The SpiroSense is different: Once patients blow into the device, two small battery-operated microphones detect the air pattern. Accompanying software processes this audio signal to determine the volume and velocity of air exhaled. Clinicians in other locations, such as hospitals, could use this information to make a diagnosis virtually. The low-cost, deskilled device could offer the possibility of care to patients unable to travel for treatment.
Early testing of the SpiroSense found that a 3-D printed version was as accurate as more expensive spirometers. The team is now looking to secure manufacturing of the device so it can be field-tested in remote areas of India. “We’ve been able to prove our prototype works,” said Finocchi. “I think we’re ready to start some field testing.”
In March, SpiroSense won Rice University’s National Undergraduate Global Health Technology Design Competition and in May tied for first place in the medical technology category (undergraduate track) at Johns Hopkins’ Business Plan Competition.
SpiroSense junior team member Rachel Yung says the project was a great learning experience. Undergraduates participate in a Design Team academic course and work with graduate students through the Center for Bioengineering Innovation & Design (CBID), which falls under the Johns Hopkins Department of Biomedical Engineering. CBID’s graduate program director, Soumyadipta Acharya, MD, PhD, was the team’s adviser.

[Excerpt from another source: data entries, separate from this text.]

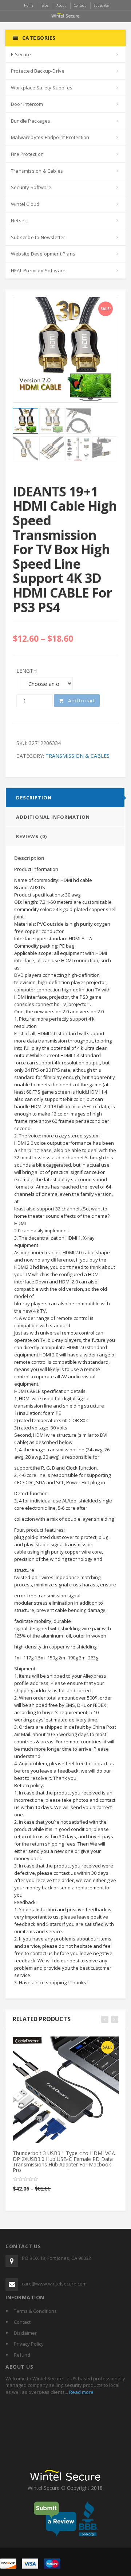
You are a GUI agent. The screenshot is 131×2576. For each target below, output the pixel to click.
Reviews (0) (31, 836)
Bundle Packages (30, 121)
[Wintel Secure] (65, 14)
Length (26, 670)
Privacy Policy (29, 2344)
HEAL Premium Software (38, 270)
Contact (22, 2322)
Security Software (31, 187)
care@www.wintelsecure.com (54, 2283)
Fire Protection (27, 154)
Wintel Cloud (25, 204)
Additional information (53, 817)
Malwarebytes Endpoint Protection (50, 137)
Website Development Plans (43, 253)
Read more (81, 2392)
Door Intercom (27, 104)
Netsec (19, 220)
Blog (44, 5)
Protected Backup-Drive (37, 71)
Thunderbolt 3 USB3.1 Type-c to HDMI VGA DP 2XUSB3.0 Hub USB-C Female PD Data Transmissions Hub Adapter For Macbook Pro (64, 2161)
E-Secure (21, 54)
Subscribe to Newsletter (38, 237)
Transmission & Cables (37, 171)
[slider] (25, 2179)
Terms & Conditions (35, 2311)
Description (34, 797)
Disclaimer (25, 2333)
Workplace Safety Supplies (41, 87)
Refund (22, 2355)
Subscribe (101, 5)
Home (28, 5)
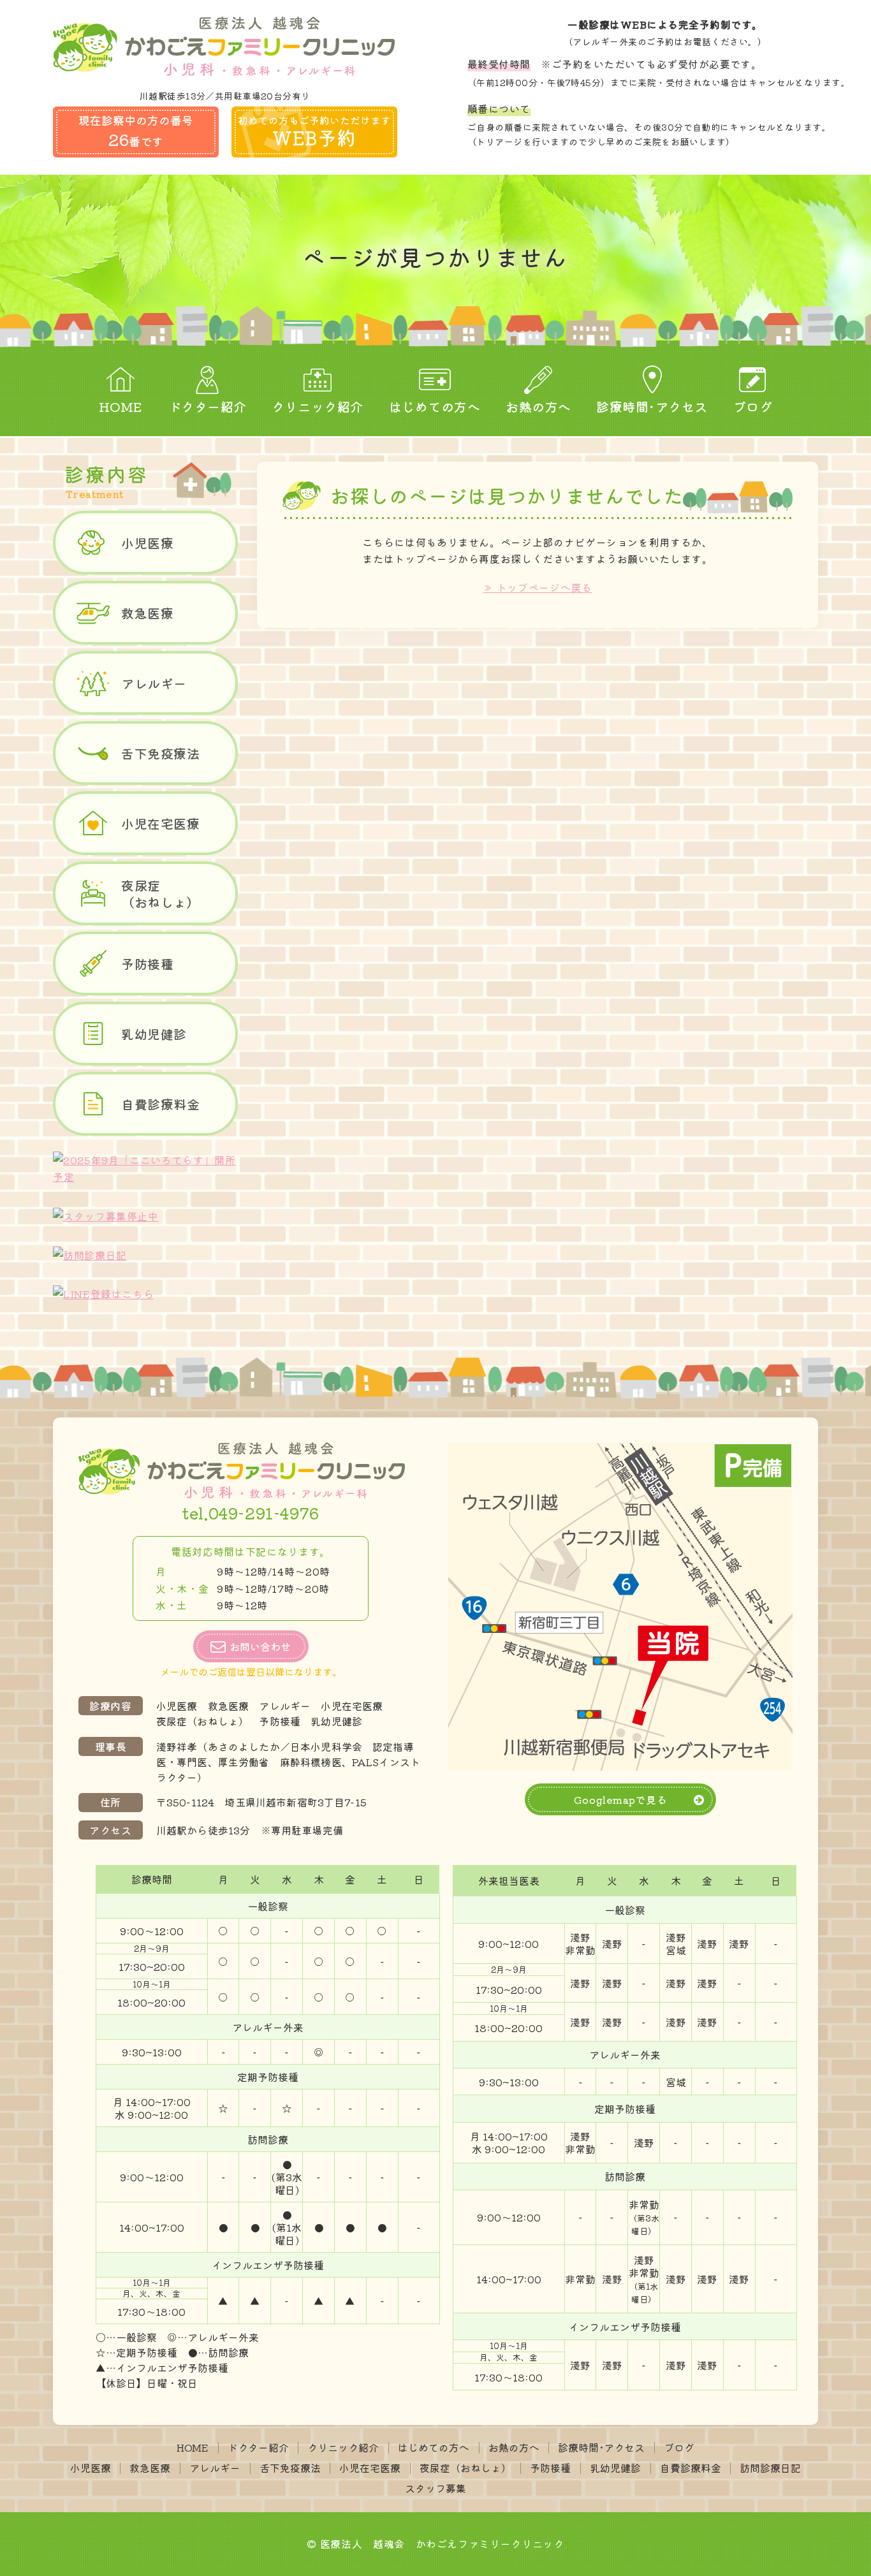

“You’re kind of just thrown out there to figure out how to make your way through designing a product,” says Yung. “We’ve been able to network with so many different doctors and professors in a wide variety of fields.”
At Design Day, teams presented everything from an instrument to assist neurosurgeons in separating scar tissue from bone to a uterine contraction monitor that tracks labor progression in women in developing countries.
“We’re fortunate to teach the most talented students in the country, perhaps the world,” said Robert Allen, CBID’s undergraduate program director. “With a little bit of guidance, they’re able to achieve amazing things.”